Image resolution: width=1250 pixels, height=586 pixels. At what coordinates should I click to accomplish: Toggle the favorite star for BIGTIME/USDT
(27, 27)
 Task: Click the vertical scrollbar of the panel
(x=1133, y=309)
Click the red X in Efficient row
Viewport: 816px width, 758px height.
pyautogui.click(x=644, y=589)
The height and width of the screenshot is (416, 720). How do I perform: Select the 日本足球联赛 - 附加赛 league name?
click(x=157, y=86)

·····

The answer should be nothing more than the lines from the one with "Task: Click the" through the end of the entries, restated word for word.

 Task: Click the vertical scrollbar of the panel
(x=1133, y=309)
Click the red X in Efficient row
Viewport: 816px width, 758px height.
pyautogui.click(x=644, y=589)
The height and width of the screenshot is (416, 720). How do I perform: Select the 日本足球联赛 - 附加赛 league name?
click(x=157, y=86)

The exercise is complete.